- **Given instruction**
Please write out as a numbered list the lines starting at the one that contains "Screen dimensions: 921x494" and ending at the one that contains "tap(67, 386)", skipping any blank lines.

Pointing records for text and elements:
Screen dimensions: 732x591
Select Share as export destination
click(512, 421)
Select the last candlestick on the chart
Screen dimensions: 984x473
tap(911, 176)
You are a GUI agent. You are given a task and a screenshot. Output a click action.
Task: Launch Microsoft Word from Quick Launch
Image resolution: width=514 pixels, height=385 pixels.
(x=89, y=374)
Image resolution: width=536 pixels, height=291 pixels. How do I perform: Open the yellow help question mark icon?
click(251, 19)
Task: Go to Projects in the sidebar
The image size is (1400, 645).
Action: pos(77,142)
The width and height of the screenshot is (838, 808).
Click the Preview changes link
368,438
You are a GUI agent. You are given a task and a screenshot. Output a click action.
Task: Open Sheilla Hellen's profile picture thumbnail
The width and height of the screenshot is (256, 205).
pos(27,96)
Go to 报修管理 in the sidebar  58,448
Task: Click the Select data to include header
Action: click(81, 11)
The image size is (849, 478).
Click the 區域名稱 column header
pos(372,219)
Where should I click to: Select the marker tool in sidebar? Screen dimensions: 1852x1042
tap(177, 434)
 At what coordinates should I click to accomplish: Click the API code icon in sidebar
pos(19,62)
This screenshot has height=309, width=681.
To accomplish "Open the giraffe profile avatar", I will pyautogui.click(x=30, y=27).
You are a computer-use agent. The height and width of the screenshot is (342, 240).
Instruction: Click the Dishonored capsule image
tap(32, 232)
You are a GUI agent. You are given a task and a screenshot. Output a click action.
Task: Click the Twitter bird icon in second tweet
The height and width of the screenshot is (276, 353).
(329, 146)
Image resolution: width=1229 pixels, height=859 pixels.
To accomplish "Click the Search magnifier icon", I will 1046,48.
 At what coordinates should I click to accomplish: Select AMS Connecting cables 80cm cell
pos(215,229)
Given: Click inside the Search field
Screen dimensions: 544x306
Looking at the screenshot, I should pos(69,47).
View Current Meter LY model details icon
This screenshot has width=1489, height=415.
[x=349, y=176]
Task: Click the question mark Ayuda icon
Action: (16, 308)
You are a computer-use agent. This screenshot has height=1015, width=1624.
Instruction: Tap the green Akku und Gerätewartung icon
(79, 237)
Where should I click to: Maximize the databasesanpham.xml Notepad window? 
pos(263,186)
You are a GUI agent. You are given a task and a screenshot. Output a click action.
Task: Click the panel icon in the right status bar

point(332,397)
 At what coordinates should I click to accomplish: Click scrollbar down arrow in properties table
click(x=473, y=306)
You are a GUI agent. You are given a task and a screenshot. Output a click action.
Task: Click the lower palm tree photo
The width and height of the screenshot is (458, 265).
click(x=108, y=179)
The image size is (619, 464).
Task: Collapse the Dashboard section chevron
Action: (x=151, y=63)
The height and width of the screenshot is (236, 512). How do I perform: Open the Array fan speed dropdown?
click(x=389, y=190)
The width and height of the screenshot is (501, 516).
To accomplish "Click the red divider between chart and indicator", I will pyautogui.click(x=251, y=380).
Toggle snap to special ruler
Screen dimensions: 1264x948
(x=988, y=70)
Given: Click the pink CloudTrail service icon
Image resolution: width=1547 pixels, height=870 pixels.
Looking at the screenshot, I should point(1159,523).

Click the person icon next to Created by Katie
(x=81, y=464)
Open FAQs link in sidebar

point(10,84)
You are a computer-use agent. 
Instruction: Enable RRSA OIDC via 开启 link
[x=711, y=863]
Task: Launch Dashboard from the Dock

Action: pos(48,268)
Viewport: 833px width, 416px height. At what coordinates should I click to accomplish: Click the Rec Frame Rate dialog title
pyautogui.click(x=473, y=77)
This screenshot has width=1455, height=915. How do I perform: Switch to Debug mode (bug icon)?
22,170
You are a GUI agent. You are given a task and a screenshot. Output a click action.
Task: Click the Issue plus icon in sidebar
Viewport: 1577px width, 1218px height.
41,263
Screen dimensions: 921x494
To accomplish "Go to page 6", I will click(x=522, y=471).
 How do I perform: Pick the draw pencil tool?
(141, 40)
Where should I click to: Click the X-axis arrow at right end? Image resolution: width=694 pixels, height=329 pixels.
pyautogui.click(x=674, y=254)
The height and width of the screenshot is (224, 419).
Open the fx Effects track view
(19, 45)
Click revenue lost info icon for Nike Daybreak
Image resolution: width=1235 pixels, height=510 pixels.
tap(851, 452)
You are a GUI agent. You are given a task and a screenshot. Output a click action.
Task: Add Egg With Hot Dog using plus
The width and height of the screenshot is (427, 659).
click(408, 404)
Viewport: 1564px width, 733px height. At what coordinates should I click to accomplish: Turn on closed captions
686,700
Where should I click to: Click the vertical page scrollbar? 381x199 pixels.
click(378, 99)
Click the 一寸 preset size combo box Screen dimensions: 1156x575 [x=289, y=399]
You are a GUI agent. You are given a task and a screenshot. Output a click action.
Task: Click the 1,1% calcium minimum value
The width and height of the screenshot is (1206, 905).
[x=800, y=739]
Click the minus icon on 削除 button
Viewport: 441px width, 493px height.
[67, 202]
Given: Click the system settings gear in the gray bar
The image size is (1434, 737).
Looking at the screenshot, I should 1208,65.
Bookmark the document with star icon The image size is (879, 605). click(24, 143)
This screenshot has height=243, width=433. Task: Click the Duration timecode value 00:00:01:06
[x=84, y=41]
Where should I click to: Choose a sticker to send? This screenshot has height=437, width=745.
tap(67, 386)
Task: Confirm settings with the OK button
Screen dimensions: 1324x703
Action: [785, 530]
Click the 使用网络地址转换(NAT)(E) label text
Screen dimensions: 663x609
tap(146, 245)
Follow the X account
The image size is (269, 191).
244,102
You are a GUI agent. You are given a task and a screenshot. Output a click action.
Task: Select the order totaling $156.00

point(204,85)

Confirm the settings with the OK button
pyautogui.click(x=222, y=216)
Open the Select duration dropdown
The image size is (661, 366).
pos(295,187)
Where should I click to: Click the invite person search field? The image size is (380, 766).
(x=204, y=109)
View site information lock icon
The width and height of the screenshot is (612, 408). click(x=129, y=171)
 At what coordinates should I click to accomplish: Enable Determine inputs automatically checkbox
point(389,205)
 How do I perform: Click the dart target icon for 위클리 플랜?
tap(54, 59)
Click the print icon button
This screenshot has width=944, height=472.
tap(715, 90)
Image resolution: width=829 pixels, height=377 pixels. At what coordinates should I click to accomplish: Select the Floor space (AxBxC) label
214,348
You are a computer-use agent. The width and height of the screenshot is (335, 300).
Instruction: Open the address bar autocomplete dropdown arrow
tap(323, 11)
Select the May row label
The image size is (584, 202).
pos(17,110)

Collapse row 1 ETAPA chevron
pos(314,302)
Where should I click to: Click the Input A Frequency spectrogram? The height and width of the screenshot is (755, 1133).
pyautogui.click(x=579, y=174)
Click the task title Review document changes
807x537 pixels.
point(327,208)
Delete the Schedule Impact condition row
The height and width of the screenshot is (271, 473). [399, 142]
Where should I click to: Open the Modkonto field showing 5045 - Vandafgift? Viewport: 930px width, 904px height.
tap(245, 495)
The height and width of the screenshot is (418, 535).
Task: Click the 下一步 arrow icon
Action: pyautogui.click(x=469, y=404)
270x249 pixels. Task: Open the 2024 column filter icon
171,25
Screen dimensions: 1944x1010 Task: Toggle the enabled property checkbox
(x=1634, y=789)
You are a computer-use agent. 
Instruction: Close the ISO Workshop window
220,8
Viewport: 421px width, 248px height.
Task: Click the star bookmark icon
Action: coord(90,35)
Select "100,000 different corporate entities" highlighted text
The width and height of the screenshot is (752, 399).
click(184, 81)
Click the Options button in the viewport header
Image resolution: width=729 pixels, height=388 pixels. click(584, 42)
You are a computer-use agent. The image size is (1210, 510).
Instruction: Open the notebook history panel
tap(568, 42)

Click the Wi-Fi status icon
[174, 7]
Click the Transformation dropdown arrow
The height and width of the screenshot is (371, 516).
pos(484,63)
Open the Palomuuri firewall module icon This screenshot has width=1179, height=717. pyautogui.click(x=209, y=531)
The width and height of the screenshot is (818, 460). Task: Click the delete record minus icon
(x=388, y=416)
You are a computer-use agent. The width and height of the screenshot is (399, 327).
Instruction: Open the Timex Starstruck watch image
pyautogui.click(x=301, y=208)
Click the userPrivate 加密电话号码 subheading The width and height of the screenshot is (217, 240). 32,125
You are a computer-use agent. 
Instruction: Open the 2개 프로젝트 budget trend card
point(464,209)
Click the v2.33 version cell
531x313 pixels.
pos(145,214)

- **In response**
1. Screen dimensions: 921x494
2. To accomplish "Go to page 6", I will click(x=522, y=471).
3.  How do I perform: Pick the draw pencil tool?
4. (141, 40)
5. Where should I click to: Click the X-axis arrow at right end? Image resolution: width=694 pixels, height=329 pixels.
6. pyautogui.click(x=674, y=254)
7. The height and width of the screenshot is (224, 419).
8. Open the fx Effects track view
9. (19, 45)
10. Click revenue lost info icon for Nike Daybreak
11. Image resolution: width=1235 pixels, height=510 pixels.
12. tap(851, 452)
13. You are a GUI agent. You are given a task and a screenshot. Output a click action.
14. Task: Add Egg With Hot Dog using plus
15. The width and height of the screenshot is (427, 659).
16. click(408, 404)
17. Viewport: 1564px width, 733px height. At what coordinates should I click to accomplish: Turn on closed captions
18. 686,700
19. Where should I click to: Click the vertical page scrollbar? 381x199 pixels.
20. click(378, 99)
21. Click the 一寸 preset size combo box Screen dimensions: 1156x575 [x=289, y=399]
22. You are a GUI agent. You are given a task and a screenshot. Output a click action.
23. Task: Click the 1,1% calcium minimum value
24. The width and height of the screenshot is (1206, 905).
25. [x=800, y=739]
26. Click the minus icon on 削除 button
27. Viewport: 441px width, 493px height.
28. [67, 202]
29. Given: Click the system settings gear in the gray bar
30. The image size is (1434, 737).
31. Looking at the screenshot, I should 1208,65.
32. Bookmark the document with star icon The image size is (879, 605). click(24, 143)
33. This screenshot has height=243, width=433. Task: Click the Duration timecode value 00:00:01:06
34. [x=84, y=41]
35. Where should I click to: Choose a sticker to send? This screenshot has height=437, width=745.
36. tap(67, 386)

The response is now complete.